Now, there is a take made when the stage managers apparently missed a beat. The peasant girls arrived to Hitler from behind too early, so when he was called and turned around, he was still the "maniac" Hitler, and the effort to quickly switch to the "nations' uncle" Hitler turned even more comical - so he grinned & blushed for a moment.

*Lunatic*, n.
One whose delusions are out of fashion.

by DoDo on Wed Aug 26th, 2009 at 04:24:23 AM EST
[ Parent ]
There was an aspect of Hitler of which I was reminded by my young niece, who my brother and his wife found practicing expressions in the mirror at age 3.

"It is not necessary to have hope in order to persevere."
by ARGeezer (ARGeezer a in a circle eurotrib daught com) on Thu Aug 27th, 2009 at 12:38:43 AM EST
[ Parent ]
pretty standard Nazi propaganda pics

Most of them, but not all. For example the two car factory images show Hitler not in a standard pose and from a standard angle (one shows him with men larger than him, the other with a tired facial expression imitated by Bruno Ganz in Downfall). The photo showing the faces of Austrian brownshirts in front of Hitler is also interesting.

*Lunatic*, n.
One whose delusions are out of fashion.

by DoDo on Wed Aug 26th, 2009 at 04:16:02 AM EST
[ Parent ]

It reminds me of a story my grandmother told me before she died.
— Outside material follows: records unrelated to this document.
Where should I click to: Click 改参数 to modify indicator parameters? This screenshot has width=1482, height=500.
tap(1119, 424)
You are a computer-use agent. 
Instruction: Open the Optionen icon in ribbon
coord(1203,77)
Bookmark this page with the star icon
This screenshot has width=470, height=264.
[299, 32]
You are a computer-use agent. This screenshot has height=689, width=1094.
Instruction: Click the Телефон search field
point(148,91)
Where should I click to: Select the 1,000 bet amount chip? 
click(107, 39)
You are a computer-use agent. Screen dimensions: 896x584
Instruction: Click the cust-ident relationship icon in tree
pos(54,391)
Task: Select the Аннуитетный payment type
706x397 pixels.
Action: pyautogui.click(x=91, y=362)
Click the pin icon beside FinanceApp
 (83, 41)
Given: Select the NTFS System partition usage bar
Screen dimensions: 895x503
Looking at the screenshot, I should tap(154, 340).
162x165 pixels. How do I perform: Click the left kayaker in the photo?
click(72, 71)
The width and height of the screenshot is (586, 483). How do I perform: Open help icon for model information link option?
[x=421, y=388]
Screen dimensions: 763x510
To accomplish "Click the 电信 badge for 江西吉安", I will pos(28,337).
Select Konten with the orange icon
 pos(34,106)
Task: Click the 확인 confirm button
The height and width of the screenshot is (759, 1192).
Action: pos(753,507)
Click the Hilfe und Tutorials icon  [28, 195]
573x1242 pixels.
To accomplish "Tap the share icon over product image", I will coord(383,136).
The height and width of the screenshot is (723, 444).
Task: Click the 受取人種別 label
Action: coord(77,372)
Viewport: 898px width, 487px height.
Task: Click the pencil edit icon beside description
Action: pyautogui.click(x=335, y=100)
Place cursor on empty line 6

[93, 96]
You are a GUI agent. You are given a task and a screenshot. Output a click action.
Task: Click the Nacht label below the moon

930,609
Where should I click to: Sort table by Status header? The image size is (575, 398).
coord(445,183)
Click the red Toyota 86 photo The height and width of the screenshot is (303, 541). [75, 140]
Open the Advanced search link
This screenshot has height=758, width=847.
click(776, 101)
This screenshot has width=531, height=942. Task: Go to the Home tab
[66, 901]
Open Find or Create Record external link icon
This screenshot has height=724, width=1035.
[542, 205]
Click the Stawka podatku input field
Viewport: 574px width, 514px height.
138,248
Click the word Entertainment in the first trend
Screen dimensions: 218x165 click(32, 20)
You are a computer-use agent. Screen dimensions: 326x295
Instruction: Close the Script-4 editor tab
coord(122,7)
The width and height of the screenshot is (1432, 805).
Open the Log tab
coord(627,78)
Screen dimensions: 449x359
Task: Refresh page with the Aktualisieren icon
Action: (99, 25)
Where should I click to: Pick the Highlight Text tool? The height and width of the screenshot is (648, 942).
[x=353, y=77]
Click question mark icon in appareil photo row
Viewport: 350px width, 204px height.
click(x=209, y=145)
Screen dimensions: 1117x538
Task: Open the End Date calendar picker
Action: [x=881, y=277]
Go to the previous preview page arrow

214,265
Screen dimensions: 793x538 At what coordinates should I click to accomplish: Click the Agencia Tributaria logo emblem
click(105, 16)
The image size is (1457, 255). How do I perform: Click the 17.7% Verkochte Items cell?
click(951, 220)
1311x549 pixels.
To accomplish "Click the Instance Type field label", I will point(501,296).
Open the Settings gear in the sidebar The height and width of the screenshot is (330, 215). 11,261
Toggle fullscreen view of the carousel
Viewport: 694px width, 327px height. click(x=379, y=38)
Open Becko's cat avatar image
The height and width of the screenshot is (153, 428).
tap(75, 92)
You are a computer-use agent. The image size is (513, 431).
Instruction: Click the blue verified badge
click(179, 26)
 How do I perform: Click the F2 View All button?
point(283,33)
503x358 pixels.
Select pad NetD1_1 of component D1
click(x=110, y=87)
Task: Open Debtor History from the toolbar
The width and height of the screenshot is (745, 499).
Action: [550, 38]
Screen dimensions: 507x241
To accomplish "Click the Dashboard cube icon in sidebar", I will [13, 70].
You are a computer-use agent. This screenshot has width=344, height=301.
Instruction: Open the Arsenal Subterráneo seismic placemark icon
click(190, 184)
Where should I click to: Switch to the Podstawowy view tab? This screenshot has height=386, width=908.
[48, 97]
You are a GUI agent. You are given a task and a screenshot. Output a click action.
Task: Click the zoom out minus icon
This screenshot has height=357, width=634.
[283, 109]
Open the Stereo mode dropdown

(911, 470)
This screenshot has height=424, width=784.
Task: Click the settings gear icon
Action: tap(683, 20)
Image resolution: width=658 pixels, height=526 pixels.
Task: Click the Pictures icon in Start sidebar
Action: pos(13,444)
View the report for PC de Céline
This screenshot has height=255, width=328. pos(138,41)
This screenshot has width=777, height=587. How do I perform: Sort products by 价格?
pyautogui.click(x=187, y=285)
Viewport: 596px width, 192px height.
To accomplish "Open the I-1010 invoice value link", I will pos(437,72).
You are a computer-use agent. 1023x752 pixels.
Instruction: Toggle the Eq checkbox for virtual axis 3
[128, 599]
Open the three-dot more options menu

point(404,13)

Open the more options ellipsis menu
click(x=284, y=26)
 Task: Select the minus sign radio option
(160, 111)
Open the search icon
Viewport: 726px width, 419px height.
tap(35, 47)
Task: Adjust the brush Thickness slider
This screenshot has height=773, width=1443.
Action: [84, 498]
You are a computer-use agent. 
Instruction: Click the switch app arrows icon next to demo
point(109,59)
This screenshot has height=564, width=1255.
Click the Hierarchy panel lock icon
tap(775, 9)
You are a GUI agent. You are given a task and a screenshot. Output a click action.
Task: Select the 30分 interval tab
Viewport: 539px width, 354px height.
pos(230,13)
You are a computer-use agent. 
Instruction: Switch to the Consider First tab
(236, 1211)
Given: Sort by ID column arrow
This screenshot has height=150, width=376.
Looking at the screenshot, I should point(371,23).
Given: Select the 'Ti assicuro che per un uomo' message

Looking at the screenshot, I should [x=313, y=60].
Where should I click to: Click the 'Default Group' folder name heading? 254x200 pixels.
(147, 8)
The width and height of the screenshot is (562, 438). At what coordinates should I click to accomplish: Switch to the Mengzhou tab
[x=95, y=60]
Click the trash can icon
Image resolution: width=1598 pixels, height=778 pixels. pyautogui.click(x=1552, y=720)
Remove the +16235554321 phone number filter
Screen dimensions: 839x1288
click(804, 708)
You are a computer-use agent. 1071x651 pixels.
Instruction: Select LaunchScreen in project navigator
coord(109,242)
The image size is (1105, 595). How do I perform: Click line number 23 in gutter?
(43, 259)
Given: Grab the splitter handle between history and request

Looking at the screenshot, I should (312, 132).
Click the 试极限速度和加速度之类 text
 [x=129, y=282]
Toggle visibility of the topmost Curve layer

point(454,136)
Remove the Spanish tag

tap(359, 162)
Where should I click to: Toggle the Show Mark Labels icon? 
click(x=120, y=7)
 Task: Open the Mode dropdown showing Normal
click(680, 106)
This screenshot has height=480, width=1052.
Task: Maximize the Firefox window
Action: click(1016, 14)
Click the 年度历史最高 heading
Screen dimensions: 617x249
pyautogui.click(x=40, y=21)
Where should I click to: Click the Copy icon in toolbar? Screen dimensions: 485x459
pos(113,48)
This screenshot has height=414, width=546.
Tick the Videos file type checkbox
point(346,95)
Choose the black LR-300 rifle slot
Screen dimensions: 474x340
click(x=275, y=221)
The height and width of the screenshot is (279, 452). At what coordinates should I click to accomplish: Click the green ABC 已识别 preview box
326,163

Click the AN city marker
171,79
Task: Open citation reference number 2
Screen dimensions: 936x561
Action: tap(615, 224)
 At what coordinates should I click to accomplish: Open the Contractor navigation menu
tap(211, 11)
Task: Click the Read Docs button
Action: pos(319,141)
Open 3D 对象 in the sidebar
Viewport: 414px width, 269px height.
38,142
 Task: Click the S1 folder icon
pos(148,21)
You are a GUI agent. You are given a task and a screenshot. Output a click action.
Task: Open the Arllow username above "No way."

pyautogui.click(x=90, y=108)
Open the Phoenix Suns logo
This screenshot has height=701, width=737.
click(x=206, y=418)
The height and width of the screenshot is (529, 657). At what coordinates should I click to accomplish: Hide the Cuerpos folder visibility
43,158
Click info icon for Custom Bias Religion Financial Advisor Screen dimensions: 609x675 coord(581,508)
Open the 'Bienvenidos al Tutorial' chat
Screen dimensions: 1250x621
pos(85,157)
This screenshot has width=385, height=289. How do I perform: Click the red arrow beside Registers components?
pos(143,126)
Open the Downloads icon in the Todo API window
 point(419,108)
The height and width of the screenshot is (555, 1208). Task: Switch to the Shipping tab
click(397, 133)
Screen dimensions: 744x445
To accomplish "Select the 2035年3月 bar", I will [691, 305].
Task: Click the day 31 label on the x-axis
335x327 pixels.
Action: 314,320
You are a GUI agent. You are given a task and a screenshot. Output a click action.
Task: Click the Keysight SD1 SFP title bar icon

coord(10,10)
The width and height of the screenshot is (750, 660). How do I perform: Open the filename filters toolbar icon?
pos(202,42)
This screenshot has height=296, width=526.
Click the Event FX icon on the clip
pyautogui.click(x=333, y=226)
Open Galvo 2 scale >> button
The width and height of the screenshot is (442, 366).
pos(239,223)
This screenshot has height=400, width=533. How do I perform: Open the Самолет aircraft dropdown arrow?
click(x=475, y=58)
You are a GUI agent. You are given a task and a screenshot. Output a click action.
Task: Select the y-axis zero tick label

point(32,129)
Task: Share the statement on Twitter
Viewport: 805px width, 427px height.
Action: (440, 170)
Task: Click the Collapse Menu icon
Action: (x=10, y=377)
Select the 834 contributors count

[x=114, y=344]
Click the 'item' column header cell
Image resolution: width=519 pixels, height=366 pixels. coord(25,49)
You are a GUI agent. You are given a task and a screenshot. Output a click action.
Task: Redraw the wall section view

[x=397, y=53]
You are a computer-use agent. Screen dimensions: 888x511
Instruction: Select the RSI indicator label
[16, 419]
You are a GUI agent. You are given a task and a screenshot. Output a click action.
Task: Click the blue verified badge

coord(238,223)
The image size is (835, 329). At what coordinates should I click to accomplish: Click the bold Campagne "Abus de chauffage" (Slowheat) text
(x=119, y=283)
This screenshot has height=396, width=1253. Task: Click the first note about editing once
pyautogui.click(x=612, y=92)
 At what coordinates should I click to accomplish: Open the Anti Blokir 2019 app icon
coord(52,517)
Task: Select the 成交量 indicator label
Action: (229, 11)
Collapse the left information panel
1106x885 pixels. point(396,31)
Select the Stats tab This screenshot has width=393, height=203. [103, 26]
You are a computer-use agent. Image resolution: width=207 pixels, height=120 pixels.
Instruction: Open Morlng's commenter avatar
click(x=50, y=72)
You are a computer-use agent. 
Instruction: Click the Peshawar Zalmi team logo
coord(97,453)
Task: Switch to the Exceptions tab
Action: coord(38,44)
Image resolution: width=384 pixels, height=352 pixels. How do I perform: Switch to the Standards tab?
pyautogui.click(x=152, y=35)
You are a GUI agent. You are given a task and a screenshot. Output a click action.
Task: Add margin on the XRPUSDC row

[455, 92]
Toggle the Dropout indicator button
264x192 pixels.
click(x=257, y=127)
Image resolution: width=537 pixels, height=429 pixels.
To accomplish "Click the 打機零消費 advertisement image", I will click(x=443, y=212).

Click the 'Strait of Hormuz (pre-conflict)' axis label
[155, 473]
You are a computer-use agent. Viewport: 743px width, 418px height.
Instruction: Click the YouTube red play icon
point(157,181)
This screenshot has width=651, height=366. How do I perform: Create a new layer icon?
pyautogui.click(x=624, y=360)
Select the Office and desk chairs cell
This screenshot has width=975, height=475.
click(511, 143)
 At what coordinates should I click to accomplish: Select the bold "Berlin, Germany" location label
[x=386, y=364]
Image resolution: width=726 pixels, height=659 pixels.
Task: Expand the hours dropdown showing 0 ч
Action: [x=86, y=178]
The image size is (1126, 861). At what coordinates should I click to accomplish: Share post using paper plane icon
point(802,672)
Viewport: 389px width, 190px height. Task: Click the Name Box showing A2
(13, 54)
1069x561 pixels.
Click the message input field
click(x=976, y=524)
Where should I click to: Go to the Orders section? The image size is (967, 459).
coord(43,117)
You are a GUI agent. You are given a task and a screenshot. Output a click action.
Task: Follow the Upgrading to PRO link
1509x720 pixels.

Sometime during the 30's she was visiting friends in Germany and Hitler was visiting the city the same day, huge parade, flags from windows, people on balconies and so on. You really didn't wanted to be seen not having a swastika flag hanging from your window if you were at home that day. So she and the entire family she was visiting actually hid in the farthest reaches of their apartment, as far away from the windows as was physically possible. And my grandmother never got to see Hitler.

Peak oil is not an energy crisis. It is a liquid fuel crisis.